((

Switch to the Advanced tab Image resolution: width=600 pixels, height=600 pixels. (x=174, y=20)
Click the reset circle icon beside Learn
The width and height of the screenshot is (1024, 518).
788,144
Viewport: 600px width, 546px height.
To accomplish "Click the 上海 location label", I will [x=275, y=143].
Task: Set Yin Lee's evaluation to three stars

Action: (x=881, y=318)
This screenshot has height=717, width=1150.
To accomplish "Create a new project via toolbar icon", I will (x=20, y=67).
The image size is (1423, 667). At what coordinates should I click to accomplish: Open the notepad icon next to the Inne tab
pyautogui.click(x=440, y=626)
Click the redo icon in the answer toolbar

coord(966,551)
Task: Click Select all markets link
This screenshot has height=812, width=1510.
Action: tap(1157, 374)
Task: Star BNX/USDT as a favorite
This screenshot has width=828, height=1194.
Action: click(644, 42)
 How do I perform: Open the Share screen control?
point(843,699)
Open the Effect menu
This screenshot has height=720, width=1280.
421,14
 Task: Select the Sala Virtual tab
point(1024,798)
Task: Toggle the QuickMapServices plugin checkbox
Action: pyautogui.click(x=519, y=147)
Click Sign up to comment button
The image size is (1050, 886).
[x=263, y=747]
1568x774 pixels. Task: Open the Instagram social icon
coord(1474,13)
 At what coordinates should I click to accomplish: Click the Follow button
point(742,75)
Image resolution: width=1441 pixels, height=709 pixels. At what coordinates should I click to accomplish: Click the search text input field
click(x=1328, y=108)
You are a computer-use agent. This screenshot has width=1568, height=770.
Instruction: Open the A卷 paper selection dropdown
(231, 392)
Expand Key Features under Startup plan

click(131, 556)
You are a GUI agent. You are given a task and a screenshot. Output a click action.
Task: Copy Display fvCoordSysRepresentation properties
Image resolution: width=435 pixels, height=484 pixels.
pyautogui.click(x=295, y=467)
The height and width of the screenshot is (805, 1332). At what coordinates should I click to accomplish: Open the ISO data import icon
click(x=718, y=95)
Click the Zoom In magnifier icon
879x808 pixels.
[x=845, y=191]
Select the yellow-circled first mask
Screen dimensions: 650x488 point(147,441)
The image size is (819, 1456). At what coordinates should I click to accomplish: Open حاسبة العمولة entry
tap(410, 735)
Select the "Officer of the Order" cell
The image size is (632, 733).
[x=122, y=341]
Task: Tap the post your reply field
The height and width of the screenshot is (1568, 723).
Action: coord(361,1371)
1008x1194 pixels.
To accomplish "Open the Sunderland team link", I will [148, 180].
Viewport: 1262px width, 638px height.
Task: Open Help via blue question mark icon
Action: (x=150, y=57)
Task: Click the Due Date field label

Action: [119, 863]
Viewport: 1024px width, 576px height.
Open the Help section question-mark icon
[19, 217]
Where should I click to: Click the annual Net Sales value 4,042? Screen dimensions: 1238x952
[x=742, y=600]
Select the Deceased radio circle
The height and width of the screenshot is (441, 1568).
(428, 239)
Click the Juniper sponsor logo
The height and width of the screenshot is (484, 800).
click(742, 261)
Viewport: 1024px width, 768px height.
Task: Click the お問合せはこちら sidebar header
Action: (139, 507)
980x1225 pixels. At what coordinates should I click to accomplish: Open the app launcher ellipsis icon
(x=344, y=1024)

))

WORK ITEM: Based on the entries above, give the number of lines with the string "agent" and no further text.

ANSWER SECTION: 2